I’m a writer and a very sensitive soul. I know it’s going to be at least a year before the daily crying stops.
Rosemary
Andy H. says
Hi Rosemary,
I’m truly sorry for your loss. I cried for over a year following the loss of Rosanne. I can only
say better to let it out than keeping it in,. But you’ll always carry your love for your husband in your heart forever as the pain gets softer.
With Kind Regards,
Andy H.
Rosemary says
Thanks, Andrew. Tomorrow is Thanksgiving in the US and I am 1,000 miles from home, staying with a woman friend.
I’m always so nervous and shaky and anxious. I’ve lost 30 pounds and try to remember to eat, despite the pain.
I really loved him but it was not reciprocated apparently. He always promised me at least 30 years together. It was barely 10.
Rico says
Ive been contemplating ending my pain.
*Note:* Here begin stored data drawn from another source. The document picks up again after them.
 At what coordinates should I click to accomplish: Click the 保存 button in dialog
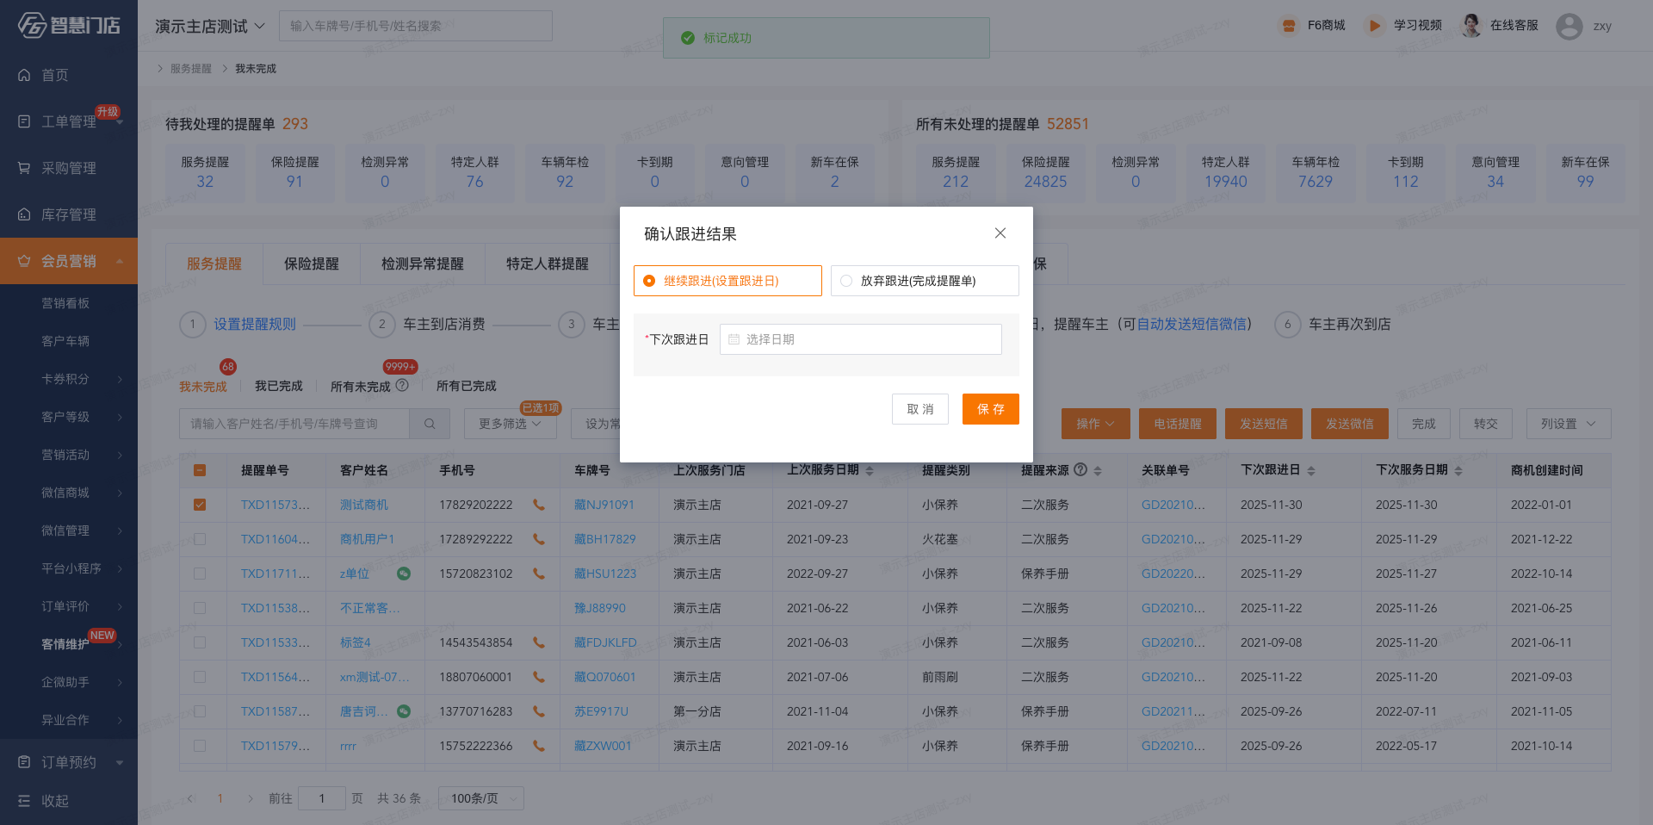[x=990, y=409]
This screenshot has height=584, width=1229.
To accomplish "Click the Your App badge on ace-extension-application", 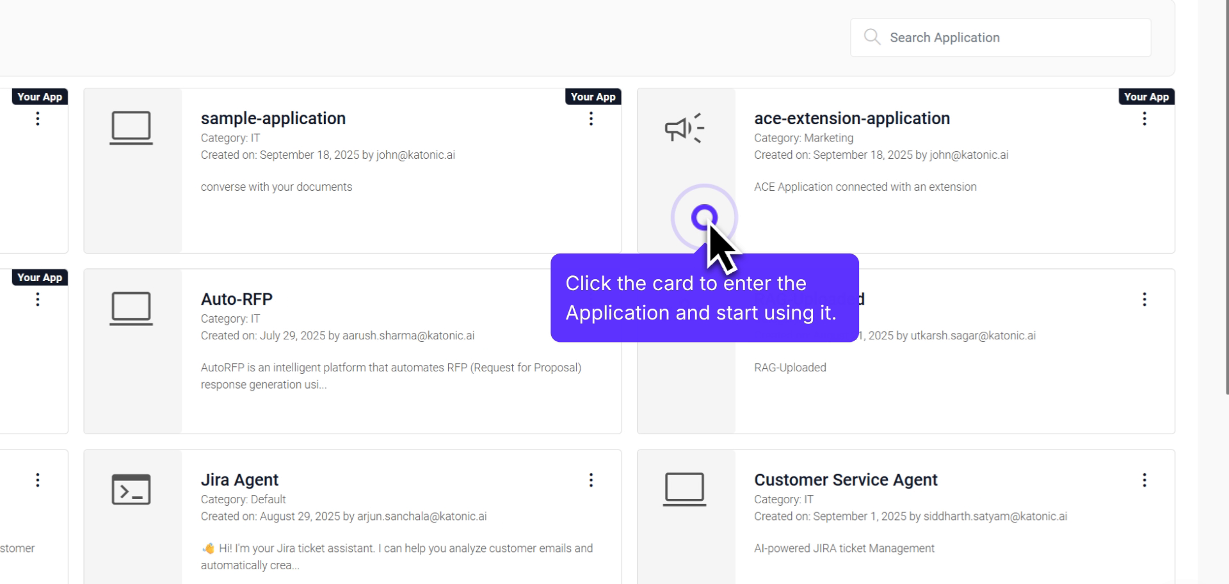I will coord(1146,97).
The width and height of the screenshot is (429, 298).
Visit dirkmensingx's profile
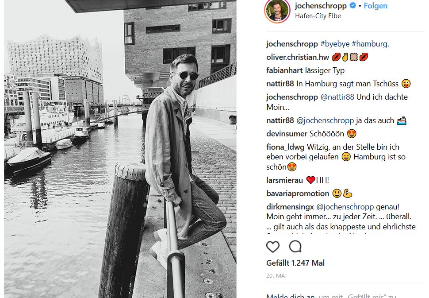click(x=290, y=207)
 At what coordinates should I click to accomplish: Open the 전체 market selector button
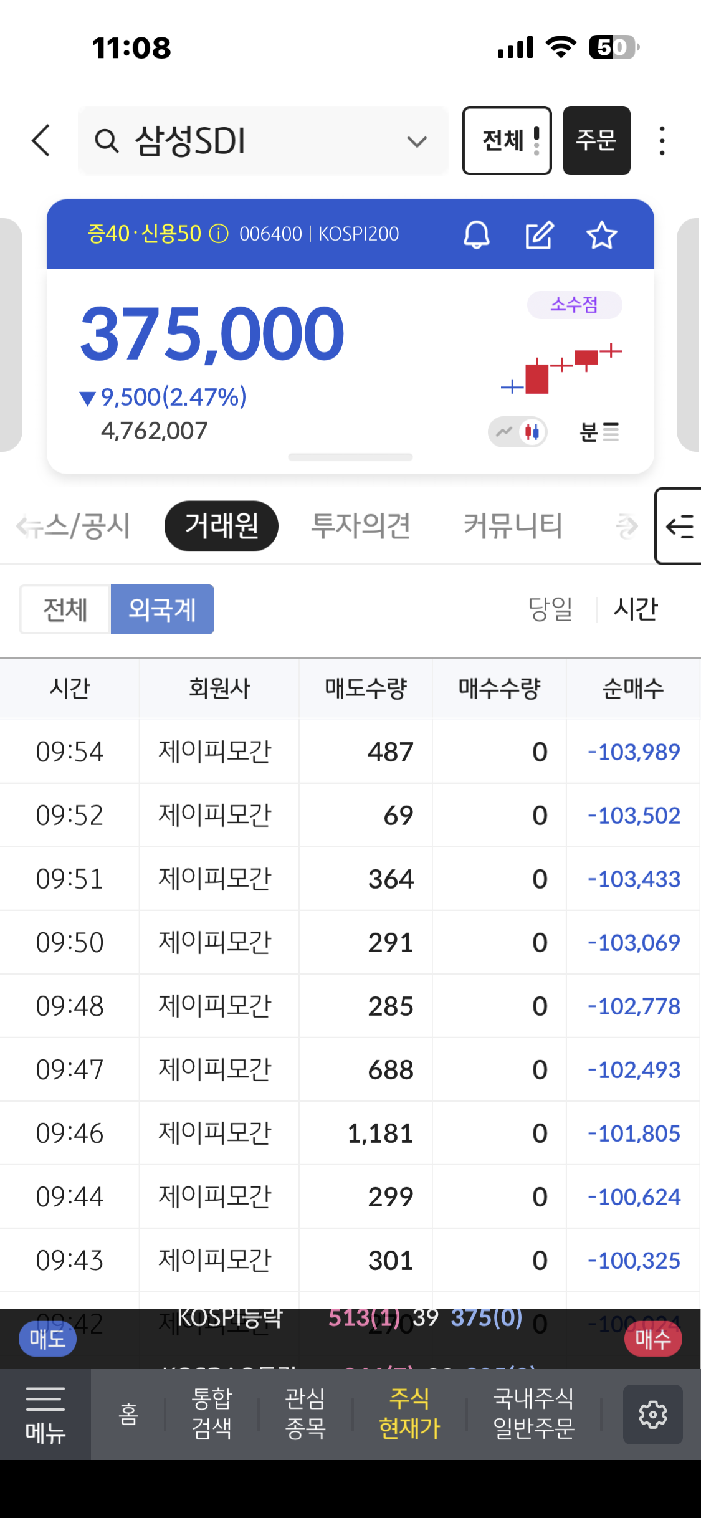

But as I’ve been reading y’alls posts, it makes me hurt for what my wife of 10 years may endure if I go through with it. I think I’d rather keep living in pain, than to die and put her thru that pain. Thank you all for sharing.
Becky says
Rico – We completely understand your pain. Other survivors have found help through therapy with someone who has experience in traumatic grief, or support groups. But, if you are in urgent crisis, please call the national help line!
Caitlin says
My best friend took his life a month ago tomorrow. I am still not functioning at all. He called me the night before but I was busy and never called him back. To make matters worse, it took his death for me to confront the fact that I was falling in love with him. I’m using all my strength to fight this urge to join him. I feel like the only reason for living has gone now…
The reason I stay is because the pain doesn’t stop in death, it just gets passed on to all that loved you. I couldn’t do that to my family. But I am empty inside and I don’t think I’ll ever get over it.